Fragments

1868 12 It is well for us to consider what marks the spiritual man. First, a spirit of dependence, whatever may be the state of faith and the blessings we may have realized. Secondly, an entire confidence in the goodness of God; for God is love. Thirdly, Christ, the constant object of the affections of the heart (Phil. 1:21), for the work of the Holy Spirit in the heart is to fill it with the thought of Christ.

1868 76 We must know our place with Christ glorified before we can accept the cross as our practical portion here.

1868 78 We are brought "to God," who cannot do less than bring to heaven those who are already brought to Himself.

1868 84 One might have thought that prophecy was not the testimony of Jesus, as it was not (like the epistles) to the Church about itself from its Head. But the Spirit of prophecy is the testimony of Jesus.

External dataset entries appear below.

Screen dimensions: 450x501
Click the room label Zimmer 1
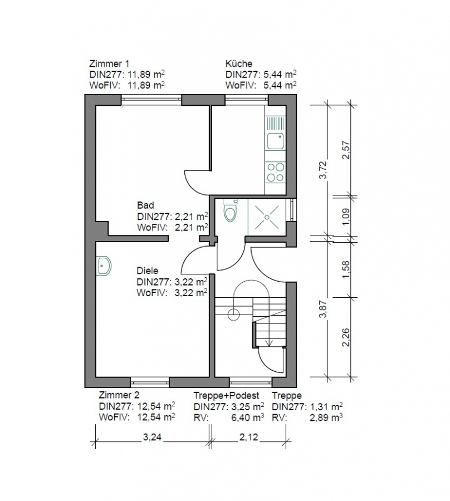(109, 63)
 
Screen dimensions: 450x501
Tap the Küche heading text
(239, 63)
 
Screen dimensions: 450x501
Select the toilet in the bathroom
(231, 210)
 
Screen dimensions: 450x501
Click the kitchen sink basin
(276, 141)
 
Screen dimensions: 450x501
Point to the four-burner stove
(275, 172)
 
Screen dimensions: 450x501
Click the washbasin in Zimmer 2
(104, 265)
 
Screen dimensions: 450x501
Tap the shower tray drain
(267, 217)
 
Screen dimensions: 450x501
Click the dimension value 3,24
(152, 437)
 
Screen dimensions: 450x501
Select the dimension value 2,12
(248, 437)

1868 88 The rejection of the last phase of the ecclesiastical system on earth is the starting point of the properly prophetic portion of the Revelation (Rev. 4 — 22.)

1868 92 Where Christ is before us, there is nothing we may not be able to do through Him that strengthens us.

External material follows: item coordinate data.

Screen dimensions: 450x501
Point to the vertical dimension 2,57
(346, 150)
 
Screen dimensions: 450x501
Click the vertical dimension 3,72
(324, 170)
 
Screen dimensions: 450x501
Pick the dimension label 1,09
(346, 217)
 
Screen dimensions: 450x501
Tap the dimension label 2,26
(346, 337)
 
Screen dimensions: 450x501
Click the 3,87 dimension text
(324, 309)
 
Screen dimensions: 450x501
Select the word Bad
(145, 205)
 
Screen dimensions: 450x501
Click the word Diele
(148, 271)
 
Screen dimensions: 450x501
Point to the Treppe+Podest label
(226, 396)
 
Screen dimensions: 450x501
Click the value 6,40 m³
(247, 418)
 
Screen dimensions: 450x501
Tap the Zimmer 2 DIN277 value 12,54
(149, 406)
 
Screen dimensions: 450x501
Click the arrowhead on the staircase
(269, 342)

1868 101 No man can ever get into liberty, blessing, and clearness of the truth, unless he is acting on what he knows.

1868 111 Stability is in the person of Christ, first, for eternal life, and also for the ways of God on earth. If the Church was spued out of His mouth, He was the faithful witness, the beginning of the creation of God. This is the theme of John. For Paul, the Church belonged to heaven, though built for God's habitation in the Spirit on earth. John had neither Peter's place nor Paul's, but was linked with the one, and carried on the testimony among the Gentiles where the other had been a master-builder.

The altar comes before the laver in what is presented to man, nor can the laver be without the altar.

1868 151 Philippians 1:21 — Christ was the whole of Paul's life; for him to live was Christ, and to die gain; for he would gain Christ! It was what Paul realised.

1868 157 In John 14 (after the opening verses) we have first Christ Himself on earth, and the Father seen in Him; then Christ in heaven, and we knowing by the Comforter sent down that we are in Him and He in us. In John 15 is our place on earth (the true place of the disciples then with Him, but still in principle our place on earth now), not in heavenly union but in responsibility, first, for fruit, then for love — both that our joy may be full, and His joy abide in us; for both were fulfilled in Him as He intimates.

1868 157 The working of the mere will of man, under the impulse of evil, brought about the French revolution. The Bible was not there as a restraining power, nor as formative of human inquiry and thought. Superstition and a hollow state of society came down with a tremendous crash, and all reverence for God was buried in its ruins. J. N. D.

1868 177 Airo is to lift up or take away — never to bear on oneself. Anaphero is to hear, but as a sacrifice on the altar (or spiritually), for which hypophero is never used. Prosphero is to offer to, as in Hebrews 9:14.

1868 186 At the French revolution man emancipated himself — to have what? Uncertainty in everything, and a ruin from which he found no resource. Conscience and the Bible, under God's good hand, emancipated at the Reformation — imperfectly, but really; man's will, without the Bible, at the Revolution

 

To Correspondents.

1868 192 E. J. S. C. can send a copy of what he deems suitable, though of course subject to the Editor's judgment.

M. will find a discussion of the force of cheirotoneo, and especially in reference to Acts 14, in "Six Lectures on the Church of God" (Broom), pp. 216-221. The real meaning is that Paul and Barnabas chose elders for the disciples in each assembly. Acts 10:41 proves the absurdity of pressing the etymological force of ch.

J. S. (Swindon) might find help in "Notes on Daniel" (Morrish), especially pp. 195-204. The north is Syria, and the south is Egypt, whoever may hold these territories in that day. "The king," or "man of sin," is distinct from both.

Fragments Gathered Up.

1868 192 God was manifest in the flesh to fulfil a work of self-sacrifice for me. A man's sacrificing himself for me would present the highest human claim on a grateful heart; but God's doing it (that new, lovely, yet infinite fact, capable of filling the whole moral world) puts all that world in a new condition.

Does not the nature of the effect produced as to the knowledge of God, where Christianity has existed (or even Judaism), prove that there was a revelation of God?

The rejection of the last phase of the ecclesiastical system on earth is the starting-point of the properly prophetic portion of the Revelation (Rev. 4 — 22).

In Ephesians 4, 5 God is in every way brought in. The new man is after God, etc., and the Holy Spirit is the Holy Spirit of God.